Progressive Learning for Neuronal Population Reconstruction from Optical Microscopy Images

Reconstruction of 3D neuronal populations from optical microscopy images is essential to investigate neural pathways and functions. This task is challenging because of the low signal-to-noise ratio and non-continuous intensities of neurite segments in optical microscopy images. Recently, significant improvement has been made on neuron reconstruction due to the development of deep neural networks (DNNs). Training such a DNN usually relies on a large number of images with voxel-wise annotations, and annotating these 3D images is very costly in terms of both finance and labor. In this paper, we propose a progressive learning strategy to take advantages of both traditional neuron tracing methods and deep learning techniques. Traditional neuron tracing techniques, which do not require expensive manual annotations for dense neurites, are employed to produce pseudo labels for neuron voxels.
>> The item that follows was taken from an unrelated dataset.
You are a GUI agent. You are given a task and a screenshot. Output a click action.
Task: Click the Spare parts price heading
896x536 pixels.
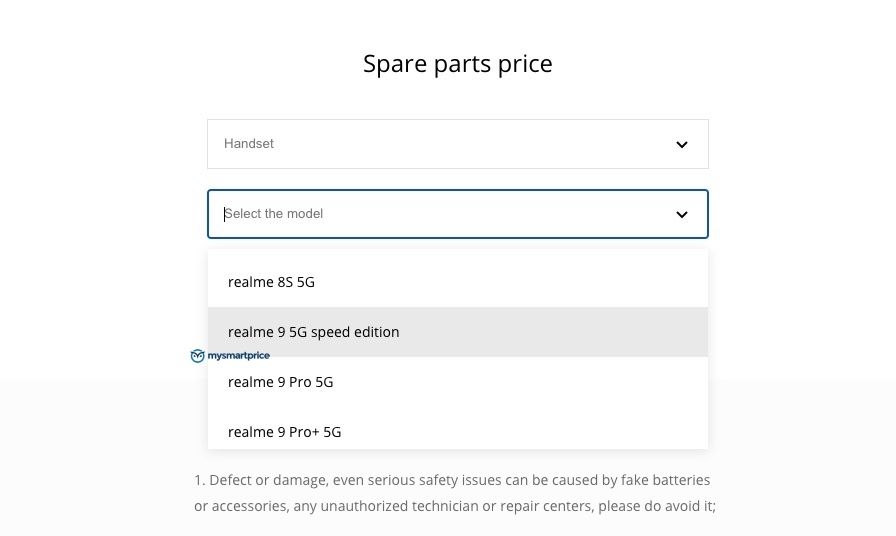[458, 63]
With the pseudo labels, a deep segmentation network is trained to learn discriminative and comprehensive features for neuron voxel extraction from noisy backgrounds. The neuron tracing module and the segmentation network can be mutually complemented and progressively improved to reconstruct more complete neuronal populations without using manual annotations. Moreover, we build a dataset called "VISoR-40" that consists of 40 optical microscopy 3D images from mouse cortical regions to demonstrate the superior performance of our progressive learning method.